### TASK OBJECTIVE
Leaving out the pictures, please reproduce exactly and only the lines from the one that contains "Task: Click the Tools & Software page heading" through the last line below.

Stored items:

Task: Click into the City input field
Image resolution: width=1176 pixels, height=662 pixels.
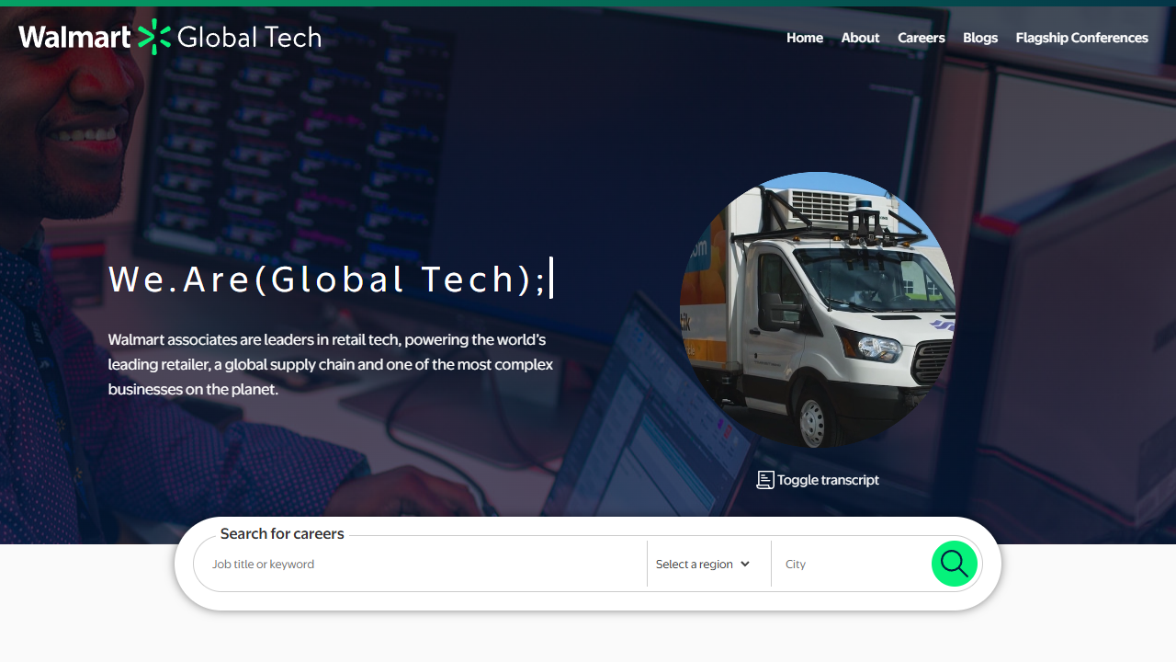Action: point(850,565)
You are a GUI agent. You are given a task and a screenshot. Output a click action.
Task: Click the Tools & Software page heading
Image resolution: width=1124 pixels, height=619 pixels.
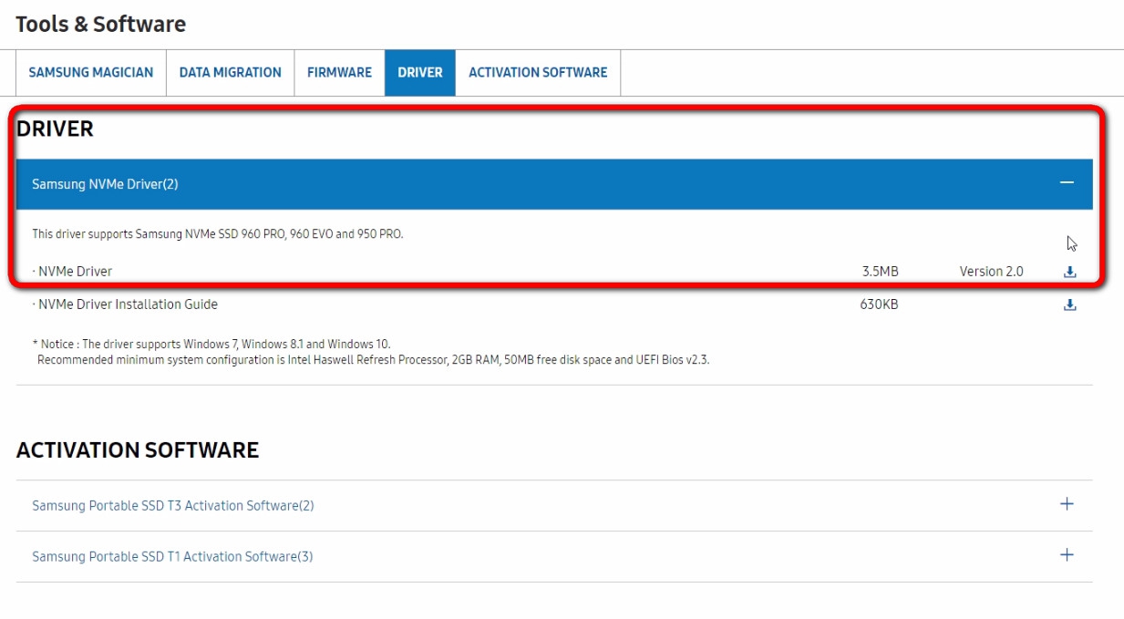tap(100, 25)
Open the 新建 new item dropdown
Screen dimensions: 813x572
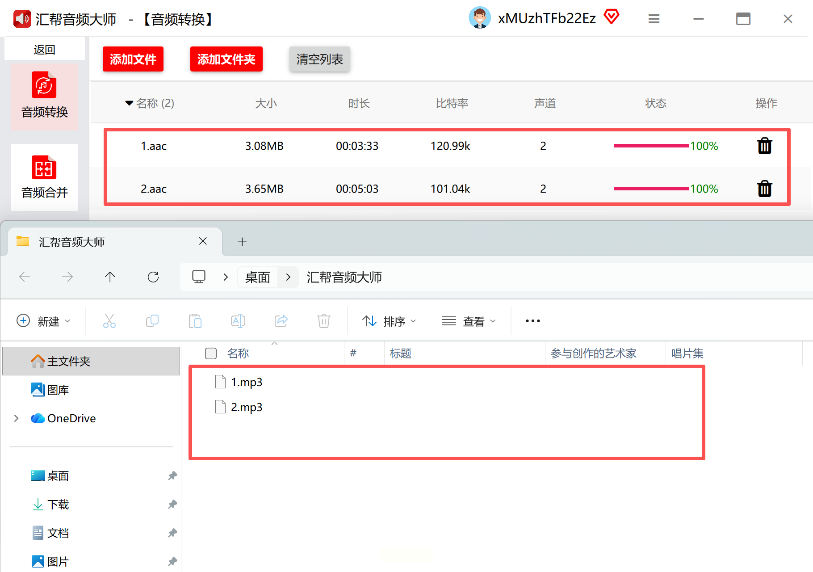[43, 321]
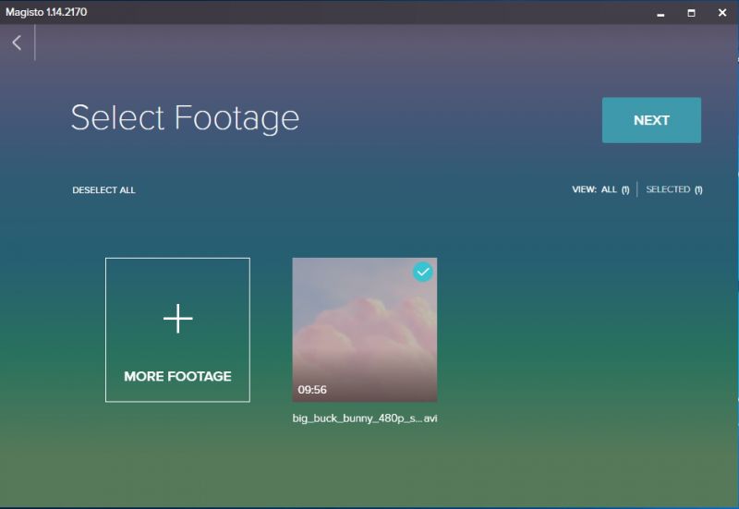
Task: Click the Magisto 1.14.2170 title bar text
Action: 46,12
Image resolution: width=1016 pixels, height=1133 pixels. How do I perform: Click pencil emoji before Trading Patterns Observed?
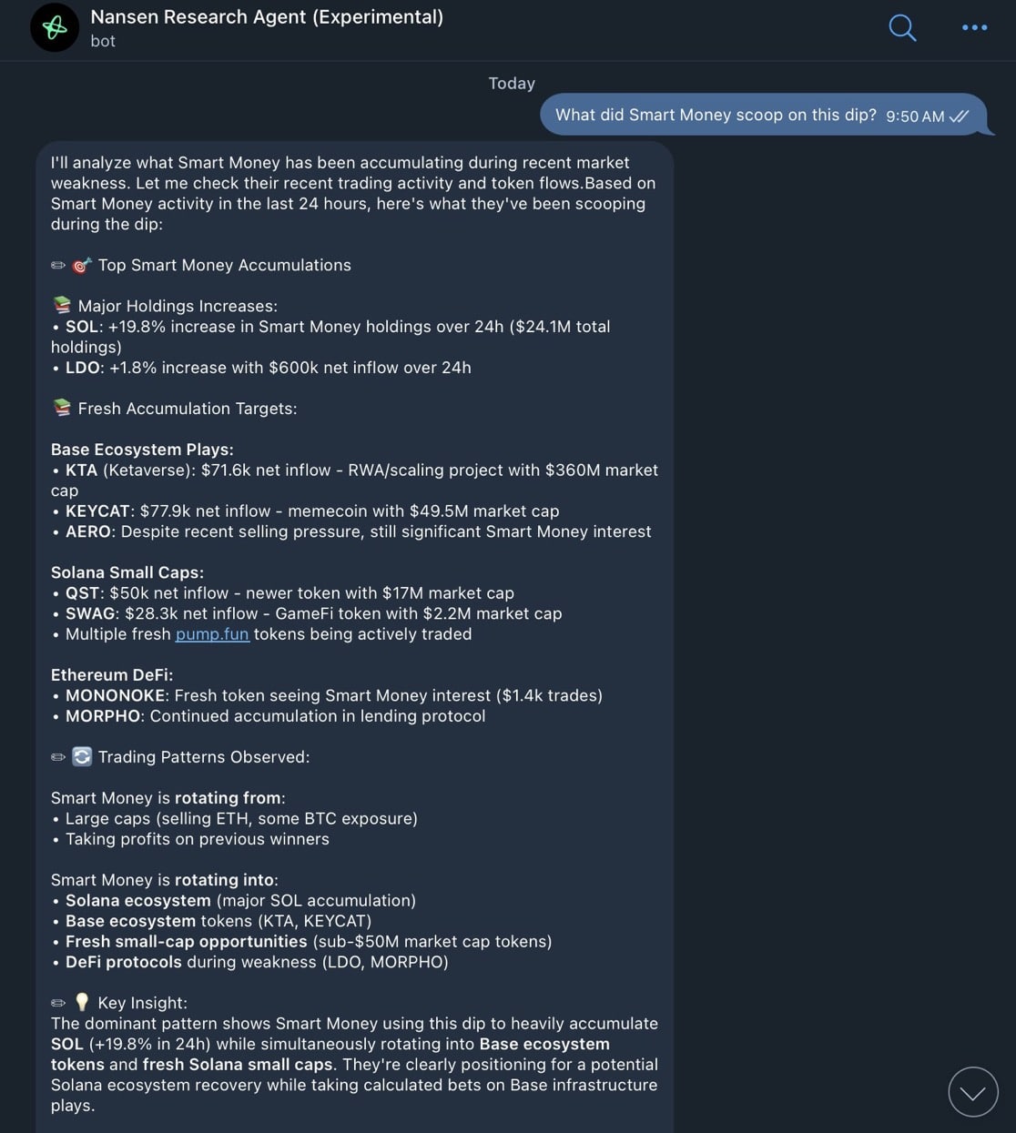(58, 757)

### RESULT BELOW
Task: Click the Tools & Software page heading
Image resolution: width=1124 pixels, height=619 pixels.
tap(100, 25)
Open the 新建 new item dropdown
Screen dimensions: 813x572
[43, 321]
Task: Click the Magisto 1.14.2170 title bar text
Action: 46,12
Image resolution: width=1016 pixels, height=1133 pixels. How do I perform: Click pencil emoji before Trading Patterns Observed?
(58, 757)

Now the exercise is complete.